### WORKING DATA
- - - - - - -

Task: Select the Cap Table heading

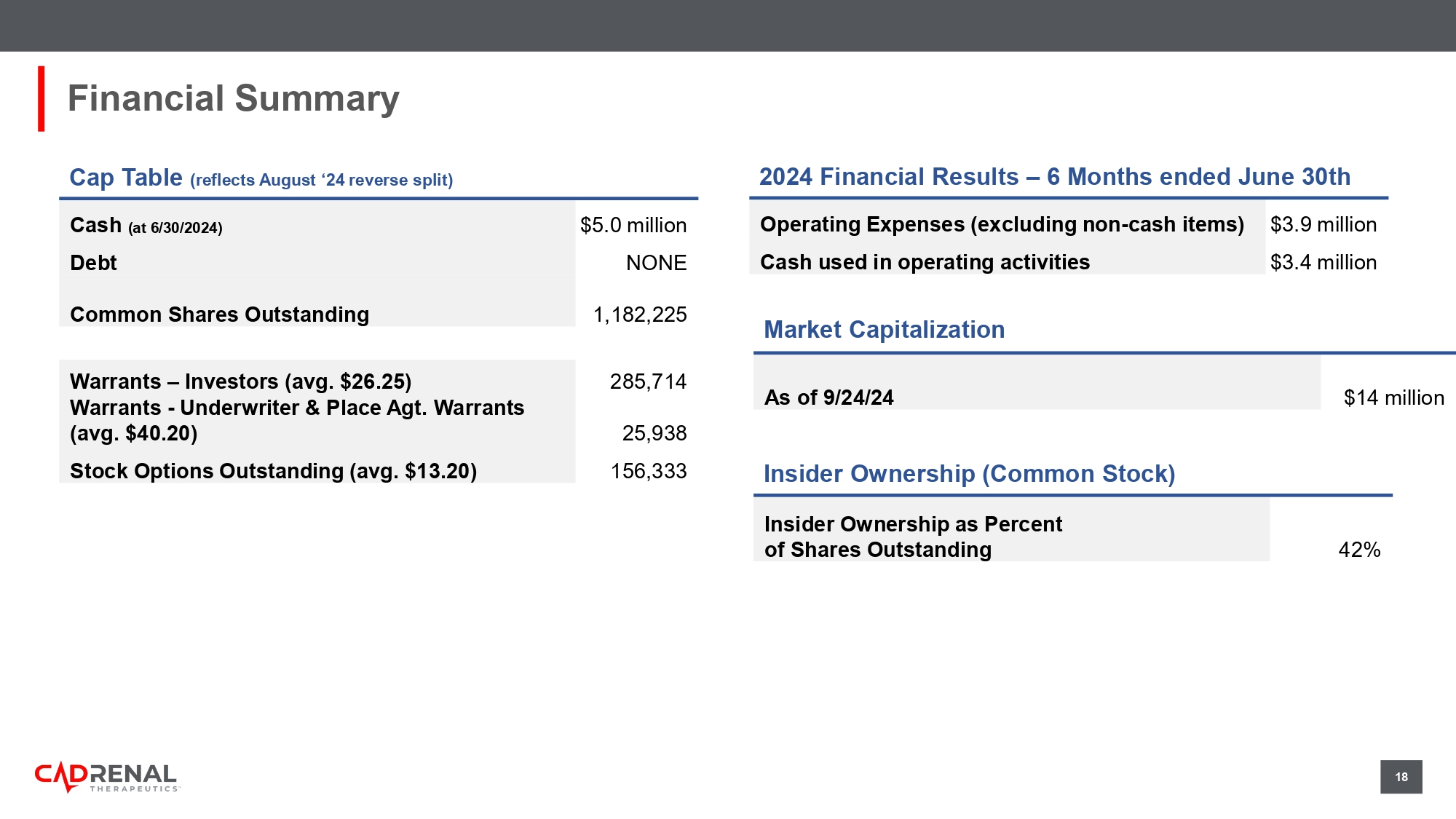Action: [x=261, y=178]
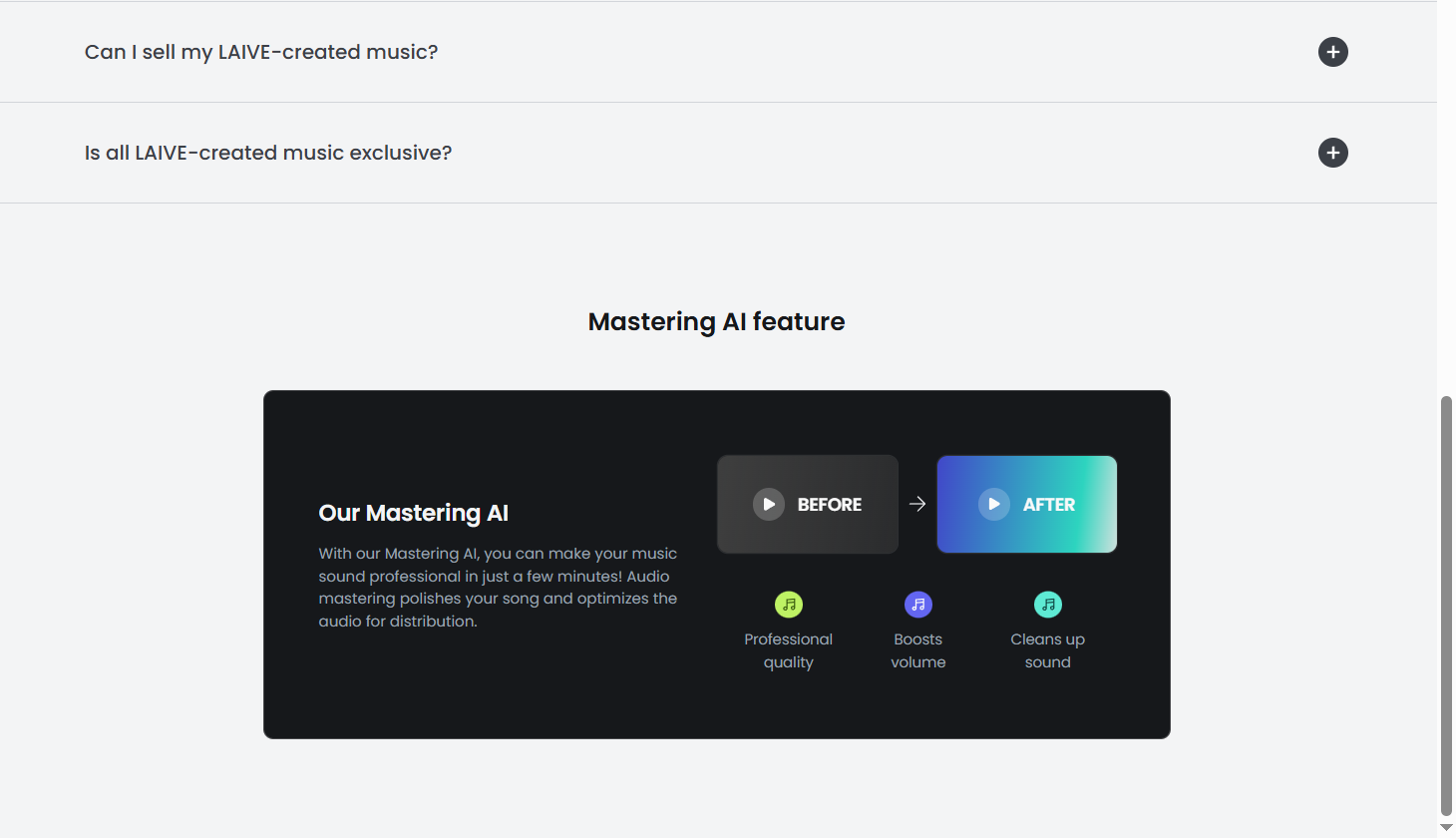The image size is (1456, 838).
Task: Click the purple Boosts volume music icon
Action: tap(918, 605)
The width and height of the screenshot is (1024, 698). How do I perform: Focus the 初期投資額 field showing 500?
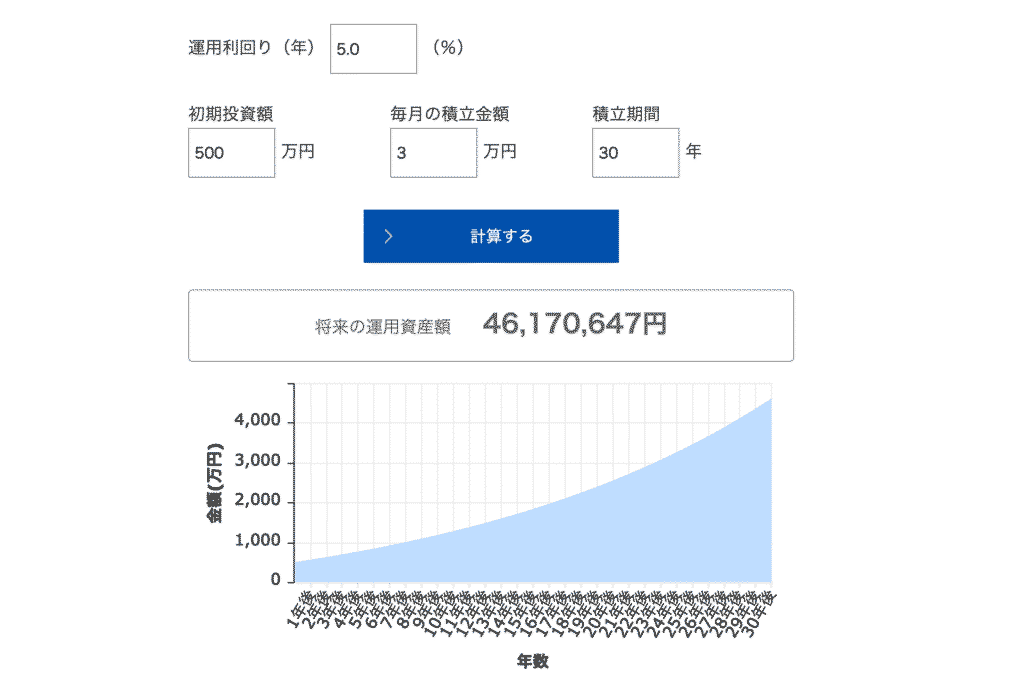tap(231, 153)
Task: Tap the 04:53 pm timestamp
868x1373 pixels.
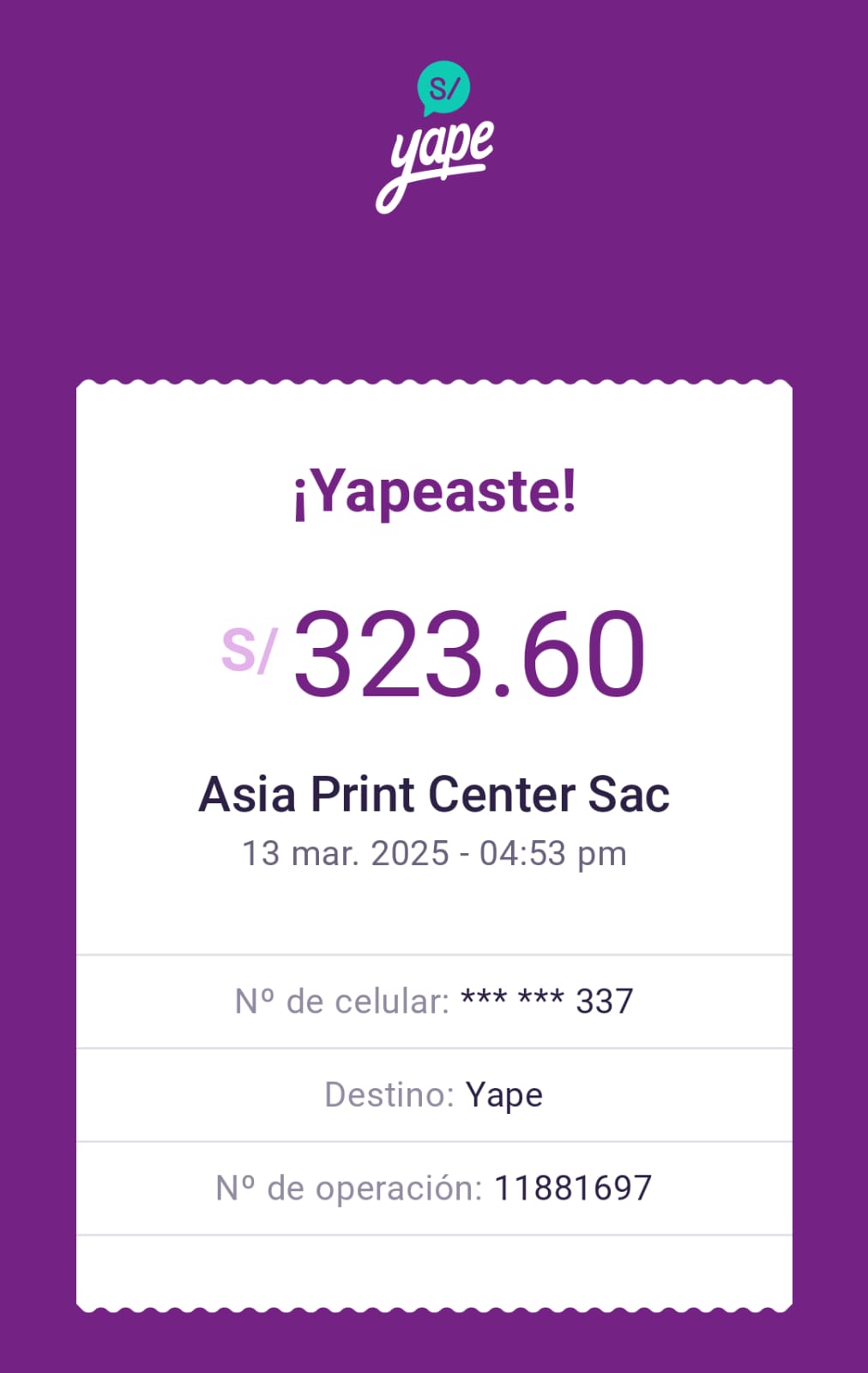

- - - - - - -

### STATED GOAL
Present every line of the records above as a numbered list, skipping blank lines. Leave the pictures out of the list.

### RESULT
1. Task: Select the Cap Table heading
2. Action: [x=261, y=178]
3. The image size is (1456, 838).
4. Task: Click the purple Boosts volume music icon
5. Action: tap(918, 605)
6. The width and height of the screenshot is (1024, 698). How do I perform: Focus the 初期投資額 field showing 500?
7. tap(231, 153)
8. Task: Tap the 04:53 pm timestamp
9. 868x1373 pixels.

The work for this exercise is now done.